Fitch, una importante calificadora de riesgo para países y empresas, cuyo criterio es ampliamente seguido alrededor del mundo, mantuvo la calificación de “BB+” para los bonos de Costa Rica, con perspectiva estable.

Calificación de “BB+” significa una deuda o bono “Grado especulativo” o “Bono basura” y está un escalón por debajo del “Grado de Inversión”, donde, por el momento, nos tiene ubicados “Moody´s”, otra prestigiosa agencia calificadora. Por su parte “Standard and Poor´s” mantiene una calificación de “BB” sobre el país.

Dentro de las principales razones por las que Fitch evalúa a Costa Rica como “BB+” destacan la estabilidad política, el alto desarrollo humano y los indicadores de gobernabilidad, considerados altos en relación a países comparables.

Así mismo, la firma señala la capacidad para atraer inversión extranjera directa, las exportaciones de alto valor agregado y al dinámico sector de servicios como principales generadores de crecimiento económico, el cual estiman será cercano al 4% para este 2014.

Es interesante que el principal riesgo al crecimiento económico que señalan estos analistas sea interno, proveniente de la incertidumbre que el déficit fiscal impone entre los empresarios y consumidores.

El alto déficit fiscal es nuestra principal debilidad para el crédito, y en ese sentido Fitch señala que las necesidades financieras del Gobierno ascienden al 10.6% del PIB, las cuales son altas incluso comparándonos con otros países “BB”.
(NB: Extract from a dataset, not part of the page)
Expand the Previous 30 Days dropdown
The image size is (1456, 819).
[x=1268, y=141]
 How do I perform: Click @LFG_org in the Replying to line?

Si bien la deuda consolidada del Gobierno alcanza el 32.4% del PIB, lo que todavía es inferior a otros países “BB”, la calificadora reconoce un fuerte deterioro en la trayectoria de la deuda, el cual prácticamente ha borrado todo el avance alcanzado entre el 2002 y el 2008.

La agencia evaluadora también señala que existe un diálogo nacional para reducir el déficit al 3% del PIB y estabilizar el crecimiento de la deuda, pero ven baja la posibilidad de lograr una reforma fiscal comprensiva, debido a lo que será una Asamblea Legislativa muy dividida y el poder de “veto” que tienen las minorías dentro de la misma.

Fitch además observa la alta dolarización de los créditos y la poca flexibilidad del tipo de cambio como elementos que aumentan la vulnerabilidad del país a factores externos.

Entre las posibilidades de avance, mayor consenso para enderezar el desbalance fiscal, así como más flexibilidad monetaria y cambiaria; podrían llevar al país a mejores calificaciones de deuda, las cuales construyan condiciones ventajosas para acceder al financiamiento.